SDK

Surfpool SDK

Embed Surfpool in Rust and TypeScript tests. Start a local Surfnet, mutate account state, time travel, and deploy programs from code — without launching the CLI as a separate process.

The Surfpool SDK starts a full Surfnet runtime inside your test process. Use it when you want a local Solana-compatible RPC endpoint, a pre-funded payer, and direct state manipulation without launching surfpool start as a separate process.

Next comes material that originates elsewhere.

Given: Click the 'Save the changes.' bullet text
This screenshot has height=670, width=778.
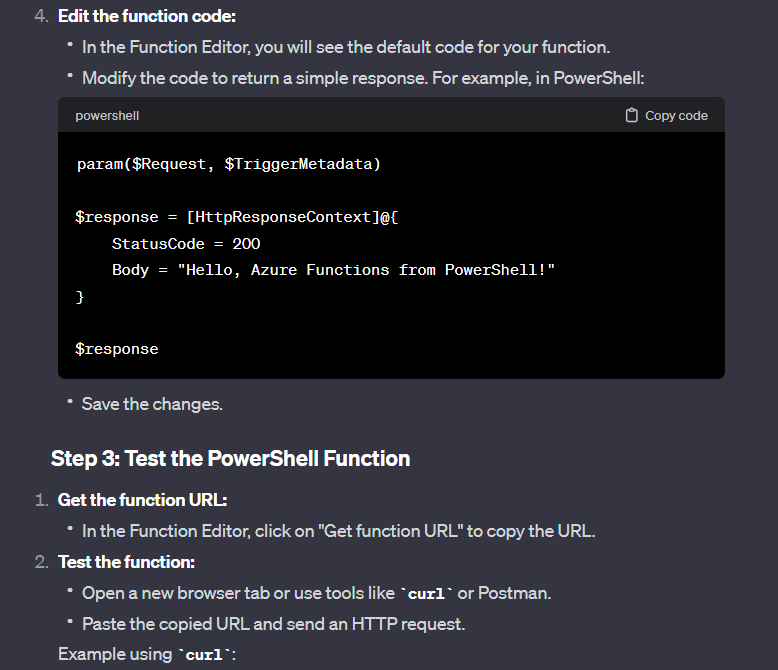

Both the Rust crate (surfpool-sdk) and the JS bindings (@solana/surfpool) wrap the same runtime. The JS package ships pre-built native binaries through napi-rs for macOS (Intel + Apple Silicon) and Linux x86-64.

Quickstart

Install the SDK, start a Surfnet, hit the RPC endpoint, then stop it. Parallel tests share the same process safely because ports are allocated dynamically.

tests/surfnet.rs
use surfpool_sdk::{Signer, Surfnet};

#[tokio::test]
async fn starts_a_local_surfnet() {
    let surfnet = Surfnet::start().await.unwrap();

    let rpc = surfnet.rpc_client();
    let balance = rpc.get_balance(&surfnet.payer().pubkey()).unwrap();

    assert!(balance > 0);
    println!("rpc: {}", surfnet.rpc_url());
    println!("ws: {}", surfnet.ws_url());
}

What's In The Box

How It Differs From surfpool start

The CLI runs a long-lived Surfnet you connect to from outside processes. The SDK runs Surfnet inside your test, which means:

  • No external port management — every Surfnet::start() binds to a free port, so test suites can run in parallel without --port flags.
  • Synchronous teardownstop() returns when the runtime has actually released its ports.
  • Cheatcodes as typed methods — the same surface exposed over JSON-RPC by surfpool start is available as native Rust methods and napi-rs bindings.
  • Direct event observation — runtime events are exposed through an in-process channel (Rust) or a drain method (JS) without a WebSocket subscription.

When To Use The SDK

Reach for the SDK when:

  • You're writing integration tests for an Anchor program and want to assert on token balances after a sequence of cheatcoded setups.
  • You need parallel test workers to each have an isolated Surfnet.
  • You want to mainnet-fork specific accounts (remoteRpcUrl + streamAccount) inside a test.
  • You need deterministic clocks by jumping the runtime to a fixed slot or timestamp before exercising vesting, lockup, or expiry logic.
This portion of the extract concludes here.